Listing start
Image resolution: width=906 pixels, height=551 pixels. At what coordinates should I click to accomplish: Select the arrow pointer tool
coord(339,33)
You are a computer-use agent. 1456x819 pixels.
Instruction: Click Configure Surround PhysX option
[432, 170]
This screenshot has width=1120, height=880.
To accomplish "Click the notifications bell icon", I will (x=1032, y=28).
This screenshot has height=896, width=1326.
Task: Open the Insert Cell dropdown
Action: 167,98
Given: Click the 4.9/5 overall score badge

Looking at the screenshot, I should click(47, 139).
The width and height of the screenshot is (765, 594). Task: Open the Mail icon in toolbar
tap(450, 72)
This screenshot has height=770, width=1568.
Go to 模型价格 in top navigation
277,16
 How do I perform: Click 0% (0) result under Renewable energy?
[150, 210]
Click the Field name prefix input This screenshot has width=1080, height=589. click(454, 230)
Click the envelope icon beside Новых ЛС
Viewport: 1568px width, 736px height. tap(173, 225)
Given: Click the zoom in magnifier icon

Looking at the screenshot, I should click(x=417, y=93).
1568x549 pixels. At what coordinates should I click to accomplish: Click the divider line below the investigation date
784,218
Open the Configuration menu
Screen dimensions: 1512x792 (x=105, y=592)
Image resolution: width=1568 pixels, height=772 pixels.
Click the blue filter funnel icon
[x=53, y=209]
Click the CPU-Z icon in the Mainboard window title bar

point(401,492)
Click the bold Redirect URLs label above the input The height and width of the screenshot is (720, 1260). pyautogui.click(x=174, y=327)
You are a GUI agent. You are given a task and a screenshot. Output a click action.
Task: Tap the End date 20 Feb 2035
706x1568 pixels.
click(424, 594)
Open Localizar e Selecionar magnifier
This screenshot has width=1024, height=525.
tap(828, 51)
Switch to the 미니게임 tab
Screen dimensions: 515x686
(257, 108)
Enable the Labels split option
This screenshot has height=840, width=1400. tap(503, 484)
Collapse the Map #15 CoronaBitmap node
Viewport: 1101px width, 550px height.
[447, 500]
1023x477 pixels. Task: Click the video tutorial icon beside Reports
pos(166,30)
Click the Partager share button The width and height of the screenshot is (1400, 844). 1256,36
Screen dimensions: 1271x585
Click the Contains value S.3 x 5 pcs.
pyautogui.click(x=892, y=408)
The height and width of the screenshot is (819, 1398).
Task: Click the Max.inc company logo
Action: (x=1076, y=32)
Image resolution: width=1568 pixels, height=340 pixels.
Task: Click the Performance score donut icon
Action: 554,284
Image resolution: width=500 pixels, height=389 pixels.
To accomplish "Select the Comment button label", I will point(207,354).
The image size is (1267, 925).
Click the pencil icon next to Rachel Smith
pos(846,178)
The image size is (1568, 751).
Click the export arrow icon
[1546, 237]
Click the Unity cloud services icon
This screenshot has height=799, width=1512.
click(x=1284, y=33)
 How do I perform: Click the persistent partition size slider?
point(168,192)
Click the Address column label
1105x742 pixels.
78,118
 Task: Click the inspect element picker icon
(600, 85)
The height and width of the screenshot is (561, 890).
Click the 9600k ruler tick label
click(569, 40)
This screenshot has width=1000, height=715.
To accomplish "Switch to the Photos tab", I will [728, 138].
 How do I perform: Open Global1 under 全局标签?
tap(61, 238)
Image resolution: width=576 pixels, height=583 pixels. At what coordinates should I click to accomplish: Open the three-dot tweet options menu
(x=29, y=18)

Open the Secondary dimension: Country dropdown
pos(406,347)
Listing end
> _What to produce_
Copy out the lines again, from the line containing "Click the Partager" to the line containing "pos(846,178)", keeping both of those lines.

> _Output for this task_
Click the Partager share button The width and height of the screenshot is (1400, 844). 1256,36
Screen dimensions: 1271x585
Click the Contains value S.3 x 5 pcs.
pyautogui.click(x=892, y=408)
The height and width of the screenshot is (819, 1398).
Task: Click the Max.inc company logo
Action: (x=1076, y=32)
Image resolution: width=1568 pixels, height=340 pixels.
Task: Click the Performance score donut icon
Action: 554,284
Image resolution: width=500 pixels, height=389 pixels.
To accomplish "Select the Comment button label", I will point(207,354).
The image size is (1267, 925).
Click the pencil icon next to Rachel Smith
pos(846,178)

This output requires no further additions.